There is no universal definition of 'closed-form expression'. But there are some basic operations and functions that are broadly accepted, and they are spelled out directly after the 'finite combinations' phrase you quoted from the post. Quoting the remainder of that sentence here:

'[...] finite combinations of basic operations such as addition, subtraction, multiplication, division, integer exponents and roots with integer index as well as functions such as exponentials, logarithms and trigonometric functions.'

Terretta|3 months ago

The article conceit is fantastic. That said, is the going-in algo wrong?

I see a case for 3 * 5 in here:

  for n in range(1, 101):
      if n % 15 == 0:
          print('FizzBuzz')
      elif n % 3 == 0:
          print('Fizz')
      elif n % 5 == 0:
          print('Buzz')
      else:
          print(n)
Why?

If we add 'Bazz' for mod 7, are we going to hardcode:

  for n in range(1, 105):
      if n % 105 == 0:          # 3 * 5 * 7
          print('FizzBuzzBazz')
      elif n % 15 == 0:         # 3 * 5
          print('FizzBuzz')
      elif n % 21 == 0:         # 3 * 7
          print('FizzBazz')
      elif n % 35 == 0:         # 5 * 7
          print('BuzzBazz')
      elif n % 3 == 0:
          print('Fizz')
      elif n % 5 == 0:
          print('Buzz')
      elif n % 7 == 0:
          print('Bazz')
      else:
          print(n)
Or should we have done something like:

  for n in range(1, 105):
      out = ''
  
      if n % 3 == 0:
          out += 'Fizz'
      if n % 5 == 0:
          out += 'Buzz'
      if n % 7 == 0:
          out += 'Bazz'
  
      print(out or n)
I've been told sure, but that's a premature optimization, 3 factors wasn't in the spec. OK, but if we changed our minds on even one of the two factors, we're having to find and change 2 lines of code ... still seems off.

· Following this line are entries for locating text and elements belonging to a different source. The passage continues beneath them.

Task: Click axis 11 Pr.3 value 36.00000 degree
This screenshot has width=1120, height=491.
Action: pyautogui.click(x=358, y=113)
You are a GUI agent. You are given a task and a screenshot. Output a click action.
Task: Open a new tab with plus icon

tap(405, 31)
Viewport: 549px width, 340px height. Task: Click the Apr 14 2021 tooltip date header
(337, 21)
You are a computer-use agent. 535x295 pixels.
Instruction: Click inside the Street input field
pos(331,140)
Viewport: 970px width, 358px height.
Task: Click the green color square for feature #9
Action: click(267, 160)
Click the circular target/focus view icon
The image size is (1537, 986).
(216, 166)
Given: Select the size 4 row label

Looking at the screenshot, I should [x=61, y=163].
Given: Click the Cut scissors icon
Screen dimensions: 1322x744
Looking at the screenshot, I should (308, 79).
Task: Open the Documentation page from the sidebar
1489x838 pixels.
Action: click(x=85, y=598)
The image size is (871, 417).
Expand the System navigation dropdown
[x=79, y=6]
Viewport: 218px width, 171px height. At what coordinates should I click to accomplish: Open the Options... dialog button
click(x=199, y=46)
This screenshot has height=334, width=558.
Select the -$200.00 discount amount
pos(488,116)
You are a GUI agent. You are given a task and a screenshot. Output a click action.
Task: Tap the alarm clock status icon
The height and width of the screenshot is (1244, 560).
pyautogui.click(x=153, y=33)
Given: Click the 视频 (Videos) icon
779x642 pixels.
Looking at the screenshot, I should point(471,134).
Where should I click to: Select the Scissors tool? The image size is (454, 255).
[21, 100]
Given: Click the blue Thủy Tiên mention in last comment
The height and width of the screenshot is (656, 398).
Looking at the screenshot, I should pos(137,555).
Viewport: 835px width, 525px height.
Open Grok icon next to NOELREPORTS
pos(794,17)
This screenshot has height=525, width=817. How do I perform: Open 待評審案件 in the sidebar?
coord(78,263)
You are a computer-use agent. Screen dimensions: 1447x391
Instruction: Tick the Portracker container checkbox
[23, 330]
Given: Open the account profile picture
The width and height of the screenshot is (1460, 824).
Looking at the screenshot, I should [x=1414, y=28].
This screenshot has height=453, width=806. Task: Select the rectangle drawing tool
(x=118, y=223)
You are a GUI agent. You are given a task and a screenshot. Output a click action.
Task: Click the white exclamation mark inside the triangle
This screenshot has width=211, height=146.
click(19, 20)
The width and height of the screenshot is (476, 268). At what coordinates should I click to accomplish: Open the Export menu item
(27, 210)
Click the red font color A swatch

Sort of fun to muse whether almost all FizzBuzz implementations are a bit wrong.

michaelcampbell|3 months ago

> Sort of fun to muse whether almost all FizzBuzz implementations are a bit wrong.

They're only wrong if they provide output that isn't in the spec. Adding "bazz" isn't in the spec, and assuming that something indeterminate MIGHT come later is also not part.

theendisney|3 months ago

If we are going to be like that we should just increment a var by 3,5 or 7 and compare it rather than %3 as the later seems expensive.